What few other make-one-right-away instructions I could find suggested buying a wooden wheel, as for a toy car, from a hobby shop and affixing that to your dowelling (the idea being that hobby wheels are already well-balanced, and mroe likely to come in the right size/weight for a spindle whorl). This sounds like a good plan to me. Alas, trying to find “my local hobby shop” ended up with me lost in the brightly-coloured bowels of the Chinatown mall (must go back, but not for exploration, not crafting purposes). My second attempt led me to the Lee Valley store, which, while they do supply toy wheels, they are only in groups of six locked away in model car kits with scads of other useless wood bits. I would reccommend Lee Valley wheelie-kits to beginner spinners with friends — for $15-25 you can get enough wheels to make several spindles, and all play with fibre together (I’d guess defrayed cost of individual spindles would work out to under $10 each; I just don’t need 6 spindles!).

What recourse did I have left?

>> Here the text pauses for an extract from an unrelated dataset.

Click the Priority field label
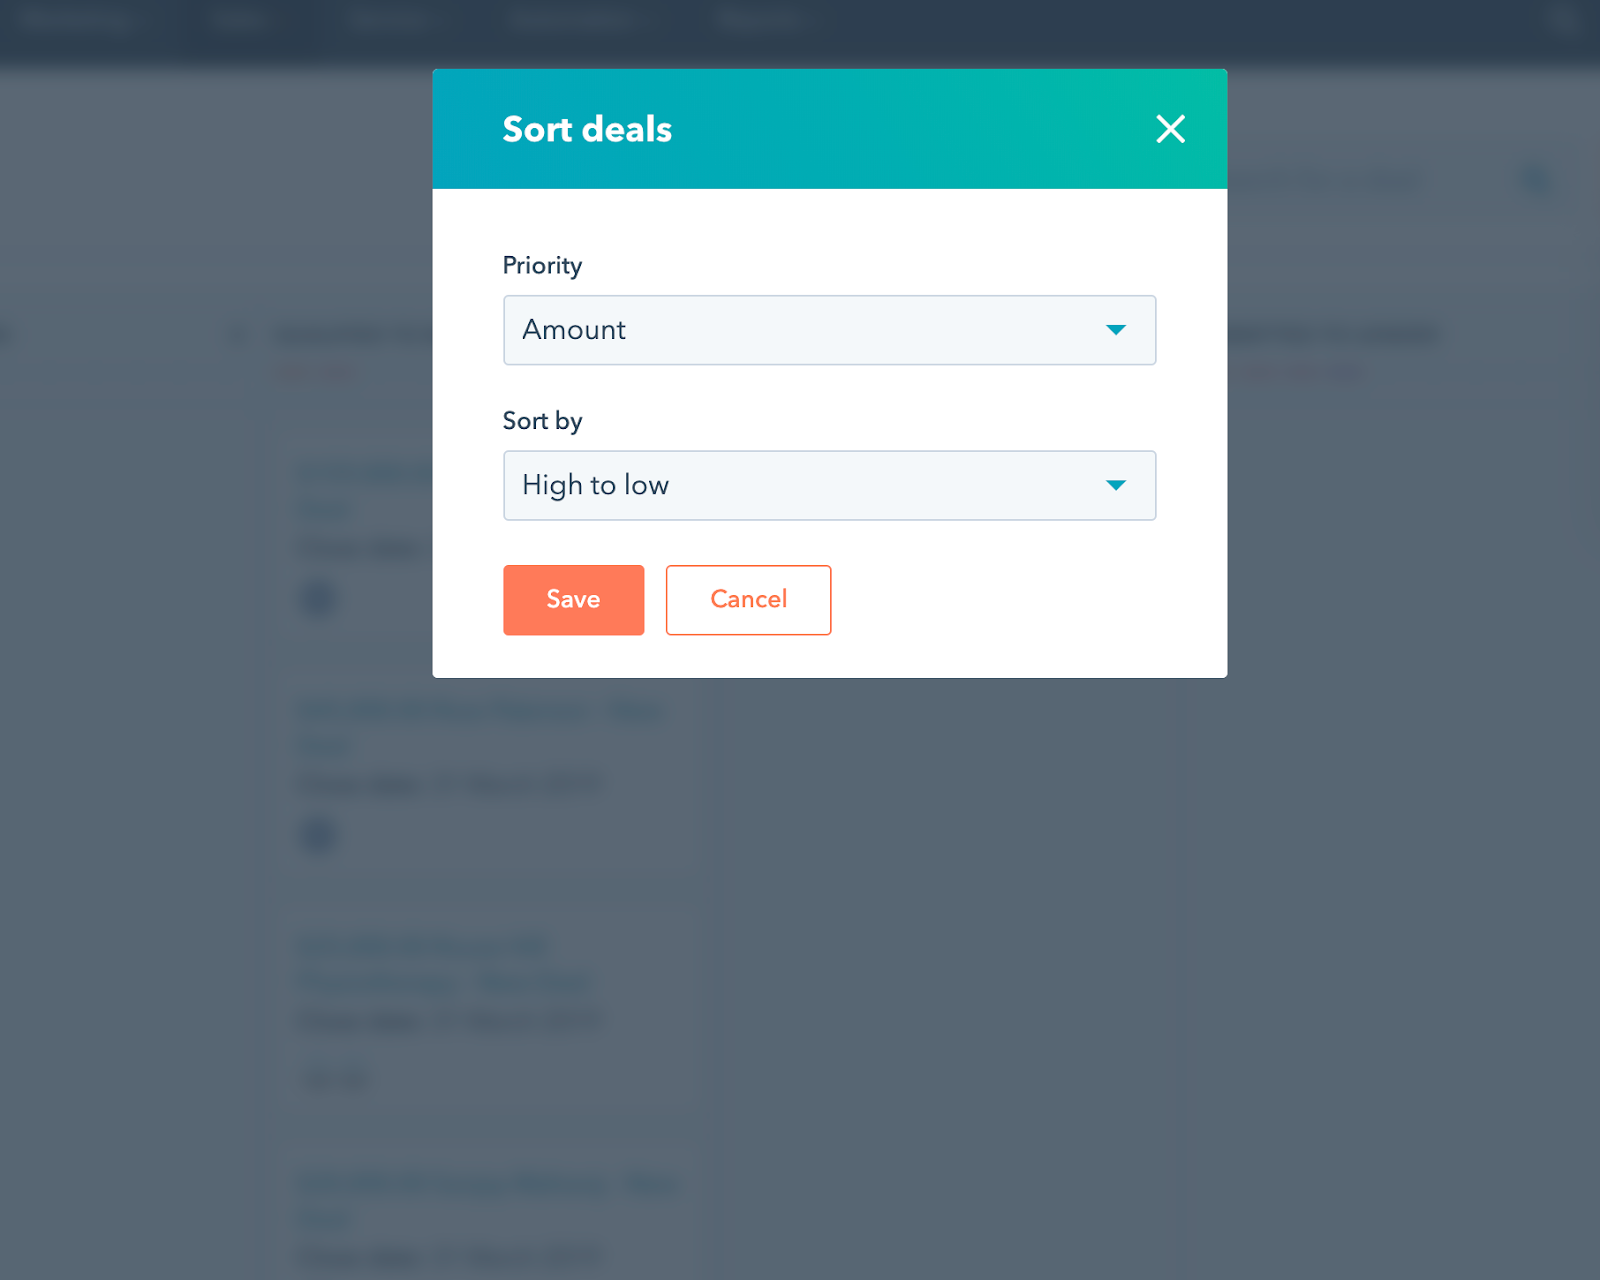 [542, 265]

I hied myself to a tiny, grungy-looking rathole of a hardware store and just out-and-told the guy what I wanted. I was looking for a wheel-shaped object about 2-3oz heavy and about 3″ diamter. He did not look at me kile a freak, but rather went into the back, rifled around for a bit, adn came back with replacement furniture casters! Excellent! A plastic/rubber wheel, designed to be well-balanced to rotate on it’s axis, about 3″ in diametre and about 2+oz heavy! And for $2.70, just what I was looking for!! For another $3.25, I also bought the 4″ size, and will probably try making my own Navaho thigh-spindle sometime in the future.

Here (finally!) is how I put it all together:

MATERIALS:
– 1 10″-12″ length of 1/4″ hardwood dowel
– 1 3″ diameter furniture caster (plastic/rubber wheel)
– 1 little screw-in hook (“cup hook”, only quite small, about 1cm around) — if you want a top-whorl or “reversable” spindle
– pencil sharpener
– electrical tape
– x-acto knife
– bit of fine sandpaper

First off, wash the caster (mine was all grimey) and trim any burrs with the x-acto knife.

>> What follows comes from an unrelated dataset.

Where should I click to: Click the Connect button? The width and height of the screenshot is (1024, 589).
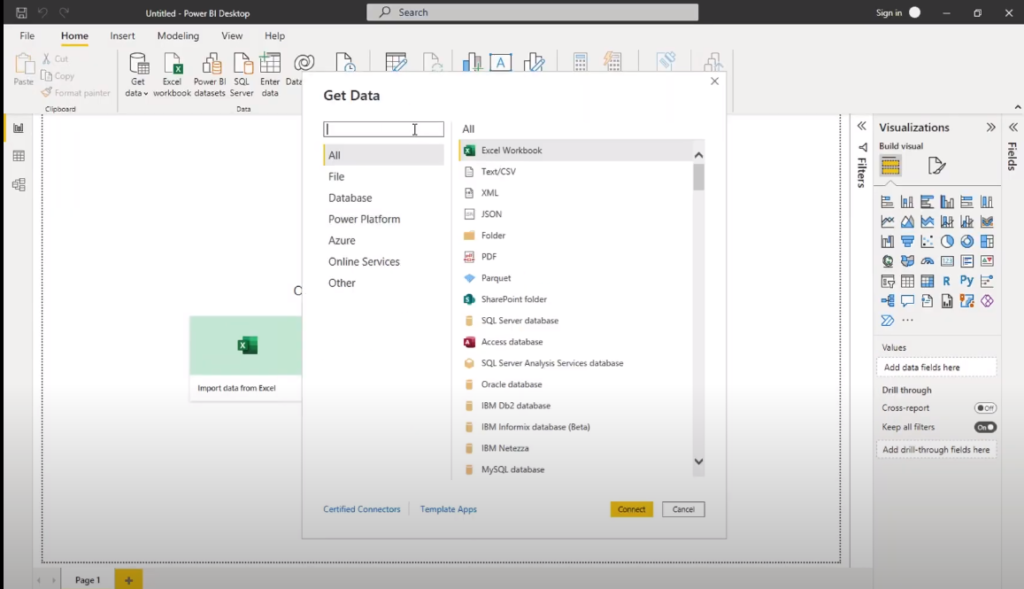(x=631, y=509)
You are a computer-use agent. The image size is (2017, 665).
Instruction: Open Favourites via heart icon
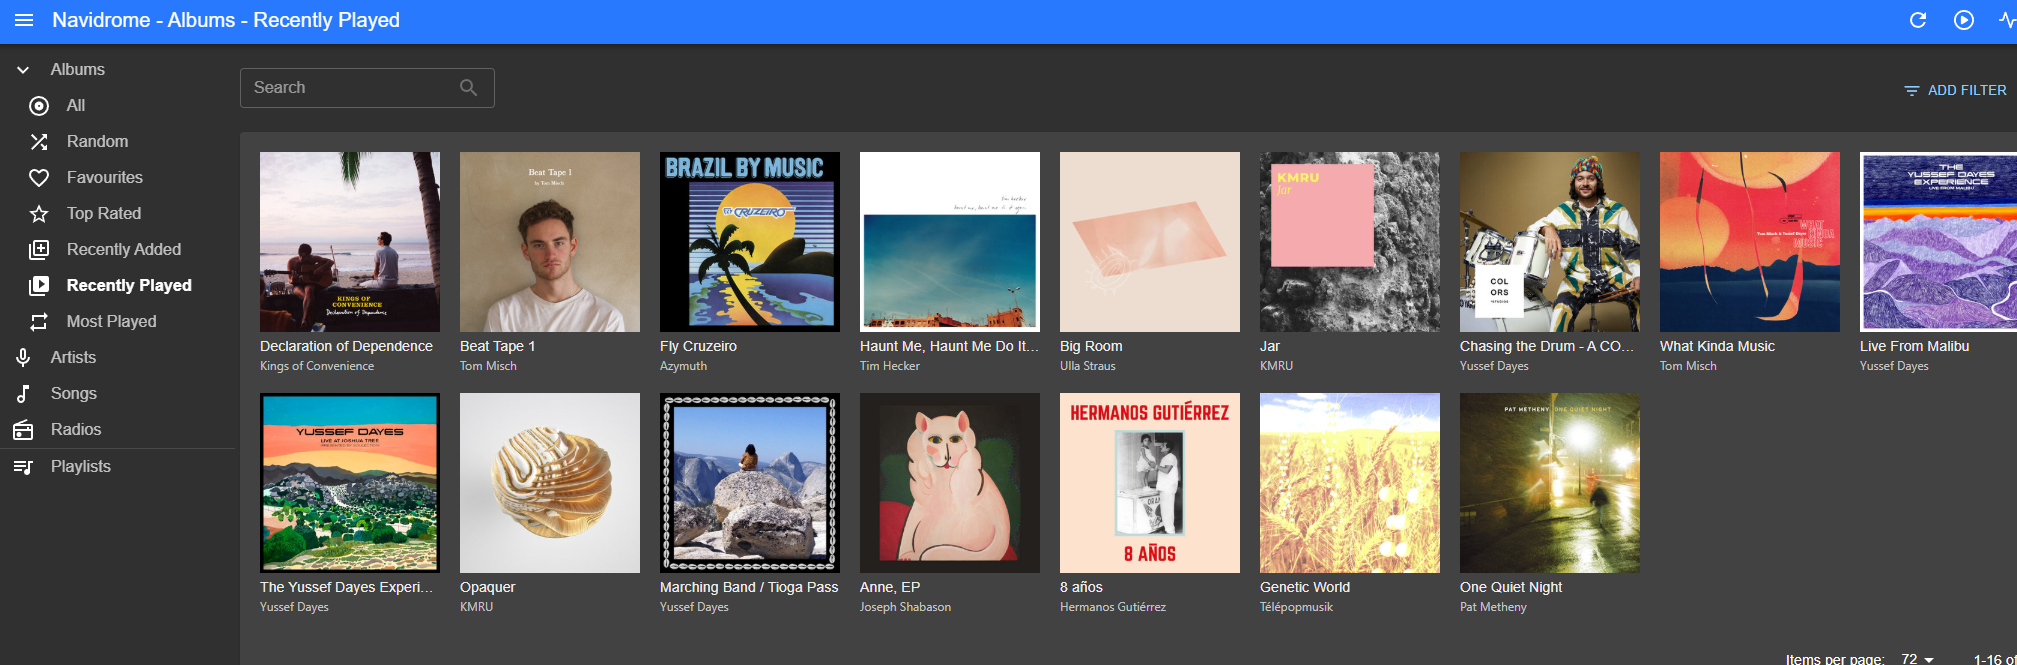(39, 178)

Take your dowelling, and if you’ve got a full length you can easily get it down to size by deeply scoring all around with the x-acto and then giving the two sides a sharp snap (the break may have a few pokey bits from the centre of the dowel, but these are easily trimmed & sanded). Whether your shaft is 10″ or 12″ is up to you, really — I used 10″. Give your dowel a light sanding all around.

Make a slight point at one end of the dowel with the pencil sharpener (use your x-acto and sandpaper to round off the point). Round off the other end by giving it just a twirl of two with the pencil sharpener, or just with the sandpaper.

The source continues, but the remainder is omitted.